Details
- Established: May 27, 2013
- Location: 27404 U.S. Highway 83, White River, South Dakota
- Country: United States
- Coordinates: 43°25′52.4″N 100°44′15.4″W﻿ / ﻿43.431222°N 100.737611°W
- Type: Tribal veterans cemetery
- Owned by: Rosebud Sioux Tribe
- Size: 74 acres (30 ha)
- Find a Grave: Sicangu Akicita Owicahe Tribal Veterans Cemetery

= Sicangu Akicita Owicahe Tribal Veterans Cemetery =

Tribal veterans cemetery in South Dakota

Sicangu Akicita Owicahe Tribal Veterans Cemetery, also known as the Rosebud Sioux Tribe Veterans Cemetery, located near White River in Mellette County, South Dakota, United States, is the official cemetery for veterans belonging to the Rosebud Sioux Tribe. Opened in 2013 and funded by a grant from the United States Department of Veterans Affairs (VA), it was one of the first tribal veterans cemeteries in the country.

==History==
Since 2006, the United States Department of Veterans Affairs (VA) has been authorized to grant funding for veterans cemeteries to Native American tribal governments using its Veterans Cemetery Grants Program. The Rosebud Sioux Tribe Veterans Department applied for and received $6,948,365 from the VA, the first such grant to be awarded to a tribal government. The funds covered the complete cost of the purchase and development of the cemetery.

The groundbreaking ceremony was held on September 19, 2011, and included ceremonies performed by the Red Leaf Singers, Sicangu Lakota Warriors, and the Wild Horse Butte Tokala. The cemetery officially opened on Memorial Day 2013.

In 2021, the remains of six Rosebud Sioux children who died and were buried at the Carlisle Indian Industrial School in Carlisle, Pennsylvania, in the 19th century, were reinterred at the cemetery. Their remains were wrapped in buffalo hides before being interred.

==Description==
The cemetery sits on a 74 acre plot of land on the Rosebud Indian Reservation in Mellette County, South Dakota, at 27404 U.S. Route 83 between White River and Mission.
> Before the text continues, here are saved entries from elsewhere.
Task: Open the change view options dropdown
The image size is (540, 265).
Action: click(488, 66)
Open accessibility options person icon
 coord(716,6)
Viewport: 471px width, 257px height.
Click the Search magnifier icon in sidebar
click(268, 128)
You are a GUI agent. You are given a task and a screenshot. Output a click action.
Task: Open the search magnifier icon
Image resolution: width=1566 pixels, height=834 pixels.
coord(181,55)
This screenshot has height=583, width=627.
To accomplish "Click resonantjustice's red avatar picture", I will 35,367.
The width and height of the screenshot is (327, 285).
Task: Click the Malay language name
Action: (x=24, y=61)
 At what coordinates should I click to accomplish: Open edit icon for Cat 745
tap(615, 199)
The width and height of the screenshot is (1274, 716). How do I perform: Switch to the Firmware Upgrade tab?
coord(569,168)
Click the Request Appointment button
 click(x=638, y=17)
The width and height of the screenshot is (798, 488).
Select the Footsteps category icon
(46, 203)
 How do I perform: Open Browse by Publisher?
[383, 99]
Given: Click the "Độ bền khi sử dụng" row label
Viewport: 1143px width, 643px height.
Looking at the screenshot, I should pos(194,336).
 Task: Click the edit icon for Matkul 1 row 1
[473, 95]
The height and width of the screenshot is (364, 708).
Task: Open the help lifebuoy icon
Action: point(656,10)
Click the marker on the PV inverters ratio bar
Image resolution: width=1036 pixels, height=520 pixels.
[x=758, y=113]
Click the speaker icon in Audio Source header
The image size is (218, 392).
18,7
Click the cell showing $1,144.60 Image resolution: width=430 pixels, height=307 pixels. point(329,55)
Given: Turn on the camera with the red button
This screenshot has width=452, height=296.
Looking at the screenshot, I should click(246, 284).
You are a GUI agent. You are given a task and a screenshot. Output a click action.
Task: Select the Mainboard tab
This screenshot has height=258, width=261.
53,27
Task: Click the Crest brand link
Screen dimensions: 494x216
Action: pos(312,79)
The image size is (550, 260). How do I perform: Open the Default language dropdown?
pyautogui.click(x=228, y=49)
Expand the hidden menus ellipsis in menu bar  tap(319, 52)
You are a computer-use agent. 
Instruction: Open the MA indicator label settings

Tipis feature prominently in the architecture of the cemetery, including the entrance gate, administration building, and committal shelter. The cemetery is shaped to resemble a turtle, an important symbol in Lakota religion. Unlike other veterans cemeteries, which contain a plaque inscribed with the Gettysburg Address, the plaque at Sicangu features a quote from Crazy Horse: "My lands are where my relatives lie buried".

The initial development prepared 14.4 acres of the total cemetery property and included 600 burial plots, 544 spots to inter cremated remains, and 32 niches in a columbarium.

Tribe members eligible for burial in the cemetery include those who served in the United States Armed Forces and received a qualifying discharge, and spouses and dependent children of those veterans.